> _CHALLENGE A_
Why does the XGS Forth page suggest tying the Forth execution engine into the NTSC driving code instead of making it interrupt driven? Answer in one to three sentences.
> _CHALLENGE B_
In the XGS Forth page, which tutorials did the writer read?
> _CHALLENGE C_
Copy word for word the part of the XGS Forth page between "This would certainly" and "know), and ??.", inclusive.

> _DOCUMENT EXCERPT_

▽

I have purchased an XGS for the purpose of developing a Forth for it. This page details that effort.
I've been thinking about the XGS Forth over the weekend. I read three tutorials: Rem PAC, plasma demo, and planes demo. I came up with a few ideas about timing. It seems to me that we want to integrate the Forth execution engine with the NTSC driving code, instead of just making it interrupt driven. I believe this because it just seems quite difficult to manage an interrupt system with the address bus logic.
At the heart of the integration idea is the notion of executing instructions during the HORIZ BLANKING period. During this sequence, before an instruction is picked up there would be a test against the RTCC: is there enough free time to execute another instruction? If yes, then pick up the next instruction and go.
Note that during the HBLANK period the PC address can be locked into the address register. But, it occured to me that we could cache instructions from the current PC location "page" (where a page is a 4 bit address space with 1 bit of HI/LO-ness, so 32 bytes or 16 words). When the PC changes pages we could just suck all 32 bytes into some of the 256 bytes of CPU RAM. Then, we could just execute out of cache without requiring the address register hold the current PC value. Instead, we just note that when the PC changes pages, we reload the cache. This load would be quite quick (32 bytes x 3 cycles per, or so, plus some overhead). And then, we don't have to worry about the PC in the address register until the PC changes pages.
This would certainly be efficient around @ and ! and MOVE and COMPARE words. Other than that, the other nice benefit is that when we end a HBLANK region and enter into the active HORIZ DRAW region we can just load the address of the video memory into the address registers and start reading video memory. Then when we enter HBLANK again, we just continue executing tokens from the Icache.
I -think- the instruction format that makes the most sense is 2 bits + 6 bits + 2 + 6. The first 2 bits allow CALL, JUMP, ?? [LIT?], and NORMAL. Then there's 6 bits of token. The second 2 bits indicates: NEXT, RETURN, RETURN if TOS is 0 (RTZ to pop or not to pop, I don't know), and ??.

△

> _MATERIAL SUPPLIED_
▽

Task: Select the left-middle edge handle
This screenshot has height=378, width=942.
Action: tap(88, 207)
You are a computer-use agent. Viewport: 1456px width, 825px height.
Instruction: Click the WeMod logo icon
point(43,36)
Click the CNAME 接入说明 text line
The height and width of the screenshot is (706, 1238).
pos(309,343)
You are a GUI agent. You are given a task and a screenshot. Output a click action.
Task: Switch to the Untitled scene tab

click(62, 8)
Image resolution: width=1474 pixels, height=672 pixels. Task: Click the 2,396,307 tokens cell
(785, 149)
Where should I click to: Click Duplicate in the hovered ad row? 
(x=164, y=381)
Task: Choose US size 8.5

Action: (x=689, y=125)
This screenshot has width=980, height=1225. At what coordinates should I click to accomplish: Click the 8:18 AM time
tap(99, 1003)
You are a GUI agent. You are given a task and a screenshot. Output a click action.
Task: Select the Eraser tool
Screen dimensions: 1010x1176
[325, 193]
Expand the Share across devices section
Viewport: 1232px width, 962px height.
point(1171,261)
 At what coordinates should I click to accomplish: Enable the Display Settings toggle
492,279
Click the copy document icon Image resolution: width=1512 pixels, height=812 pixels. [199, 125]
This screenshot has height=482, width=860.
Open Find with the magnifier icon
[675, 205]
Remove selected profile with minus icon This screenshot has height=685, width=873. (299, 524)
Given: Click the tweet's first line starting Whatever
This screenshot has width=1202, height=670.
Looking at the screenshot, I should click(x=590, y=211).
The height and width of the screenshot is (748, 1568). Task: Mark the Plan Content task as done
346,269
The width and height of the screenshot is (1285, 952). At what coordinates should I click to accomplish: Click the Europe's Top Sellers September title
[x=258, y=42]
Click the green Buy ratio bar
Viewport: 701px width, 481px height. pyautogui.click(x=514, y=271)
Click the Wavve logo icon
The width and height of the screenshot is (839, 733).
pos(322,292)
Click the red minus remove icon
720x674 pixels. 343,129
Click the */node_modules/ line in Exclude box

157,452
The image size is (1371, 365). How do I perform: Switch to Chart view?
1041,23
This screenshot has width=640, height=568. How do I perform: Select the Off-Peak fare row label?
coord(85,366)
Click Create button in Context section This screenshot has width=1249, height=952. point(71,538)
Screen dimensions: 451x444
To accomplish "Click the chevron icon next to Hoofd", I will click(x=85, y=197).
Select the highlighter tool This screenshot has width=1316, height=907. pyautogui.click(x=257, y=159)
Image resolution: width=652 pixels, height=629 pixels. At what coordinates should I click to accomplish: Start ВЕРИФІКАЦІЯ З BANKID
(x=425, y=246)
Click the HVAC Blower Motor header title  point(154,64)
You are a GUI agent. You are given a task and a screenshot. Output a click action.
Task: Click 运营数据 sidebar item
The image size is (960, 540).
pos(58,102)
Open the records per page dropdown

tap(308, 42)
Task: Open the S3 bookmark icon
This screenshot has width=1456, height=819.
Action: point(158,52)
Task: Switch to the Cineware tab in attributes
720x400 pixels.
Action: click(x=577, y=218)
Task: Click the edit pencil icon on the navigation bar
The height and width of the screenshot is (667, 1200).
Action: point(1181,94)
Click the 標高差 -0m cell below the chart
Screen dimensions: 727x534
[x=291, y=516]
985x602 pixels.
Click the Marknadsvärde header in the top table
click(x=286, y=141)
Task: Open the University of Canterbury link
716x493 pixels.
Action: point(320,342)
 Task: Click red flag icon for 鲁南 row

△

> _COMPLETE ANSWER A_
The writer thinks an interrupt system would be quite difficult to manage alongside the address bus logic. Running instructions inside the video timing avoids that difficulty.

> _COMPLETE ANSWER B_
Three tutorials: Rem PAC, plasma demo, and planes demo.

> _COMPLETE ANSWER C_
This would certainly be efficient around @ and ! and MOVE and COMPARE words. Other than that, the other nice benefit is that when we end a HBLANK region and enter into the active HORIZ DRAW region we can just load the address of the video memory into the address registers and start reading video memory. Then when we enter HBLANK again, we just continue executing tokens from the Icache.
I -think- the instruction format that makes the most sense is 2 bits + 6 bits + 2 + 6. The first 2 bits allow CALL, JUMP, ?? [LIT?], and NORMAL. Then there's 6 bits of token. The second 2 bits indicates: NEXT, RETURN, RETURN if TOS is 0 (RTZ to pop or not to pop, I don't know), and ??.